Brice was so excited about “Single Bells” that he recorded his own piano version of it that night, and Glover built on it before sending it along to keyboardist Jamie Kinney. His part was key to the entire performance, which is essentially an elevated take on a piano-bar atmosphere.

“If the piano was right, then everything could kind of fall into it,” Glover says. “Jamie Kinney — who’s a good friend of mine, a producer and session player in town — he’s a wizard on the piano, and he’s kind of the right guy for this kind of song. It kind of does the soulful thing, the Motown-esque sort of thing.”

“It’s a little more Ray Charles, a cool version of what was there,” Brice says.

The rest of the musicians were added one instrument at a time: drummer Aaron Sterling, playing with jazz combo-style brushes; bassist Mark Hill; and guitarist Jerry McPherson, who brought an edge to the sound by running some of his performance through a Leslie rotary speaker. Glover overdubbed acoustic guitar and a pack of background vocals, hanging back deep in the mix. Brice did just three takes for the final vocal, leaning on a greasy approach that couples the song’s sanguine soul with a splash of hopefulness.

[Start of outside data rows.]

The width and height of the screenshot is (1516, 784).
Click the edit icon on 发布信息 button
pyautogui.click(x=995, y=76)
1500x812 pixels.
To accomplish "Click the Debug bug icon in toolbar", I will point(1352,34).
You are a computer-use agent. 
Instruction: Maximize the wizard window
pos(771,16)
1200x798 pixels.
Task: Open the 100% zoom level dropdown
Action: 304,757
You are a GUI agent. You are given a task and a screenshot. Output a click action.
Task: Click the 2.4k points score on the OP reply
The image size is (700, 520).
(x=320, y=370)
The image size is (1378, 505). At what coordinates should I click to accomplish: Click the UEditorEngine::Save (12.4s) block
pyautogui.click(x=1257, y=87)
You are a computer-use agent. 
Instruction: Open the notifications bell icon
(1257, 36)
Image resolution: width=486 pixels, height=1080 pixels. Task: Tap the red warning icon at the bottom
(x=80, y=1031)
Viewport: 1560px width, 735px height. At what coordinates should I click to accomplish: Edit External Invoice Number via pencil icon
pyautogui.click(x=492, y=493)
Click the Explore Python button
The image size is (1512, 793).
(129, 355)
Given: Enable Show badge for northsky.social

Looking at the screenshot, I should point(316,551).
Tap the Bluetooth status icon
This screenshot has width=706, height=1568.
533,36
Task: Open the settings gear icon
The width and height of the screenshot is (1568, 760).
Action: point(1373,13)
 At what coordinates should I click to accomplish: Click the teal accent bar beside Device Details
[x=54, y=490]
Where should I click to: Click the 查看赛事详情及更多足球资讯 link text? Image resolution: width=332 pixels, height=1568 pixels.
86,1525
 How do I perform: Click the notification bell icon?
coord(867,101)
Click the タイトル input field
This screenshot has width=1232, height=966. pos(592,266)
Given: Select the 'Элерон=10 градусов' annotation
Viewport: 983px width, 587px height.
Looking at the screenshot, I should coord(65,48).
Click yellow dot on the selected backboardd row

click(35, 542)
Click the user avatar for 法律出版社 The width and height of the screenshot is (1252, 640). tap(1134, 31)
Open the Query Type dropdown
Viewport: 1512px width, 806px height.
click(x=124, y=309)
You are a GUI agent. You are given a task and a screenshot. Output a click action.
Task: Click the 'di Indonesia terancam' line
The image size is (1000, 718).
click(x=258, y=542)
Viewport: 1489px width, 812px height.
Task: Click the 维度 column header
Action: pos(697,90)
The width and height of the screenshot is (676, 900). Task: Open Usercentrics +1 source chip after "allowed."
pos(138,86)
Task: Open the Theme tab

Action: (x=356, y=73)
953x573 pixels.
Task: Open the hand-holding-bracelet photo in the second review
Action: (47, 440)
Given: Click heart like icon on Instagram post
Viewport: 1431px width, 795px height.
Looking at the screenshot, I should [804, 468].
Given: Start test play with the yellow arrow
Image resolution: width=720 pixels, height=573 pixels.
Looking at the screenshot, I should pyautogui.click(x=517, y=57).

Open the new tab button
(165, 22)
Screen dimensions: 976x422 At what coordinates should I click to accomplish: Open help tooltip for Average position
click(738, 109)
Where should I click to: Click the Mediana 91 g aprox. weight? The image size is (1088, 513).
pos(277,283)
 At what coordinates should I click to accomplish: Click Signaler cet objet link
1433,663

Long before the holidays, it became apparent that “Single Bells” worked with a live audience. “I’ve played it out — it wasn’t even Christmas yet — over the last year,” Alderman says. “It starts off, ‘Single bells, single bells,’ People kind of laugh, you know. I think they think it’s a joke at first, and then the song gets serious. I think people get into it.”

Brice’s entire team did. Curb released it to country radio via PlayMPE on Nov. 4. Brice hopes it gets attention not only this month, but every December for years to come.

“Bruno Mars could have cut ‘Single Bells’ — I mean, somebody that cool or that hip,” he says. “But also in this classic legendary [vein], John Legend could have cut ‘Single Bells,’ you know. Lee Ann Womack. I felt lucky to have it in my hands.”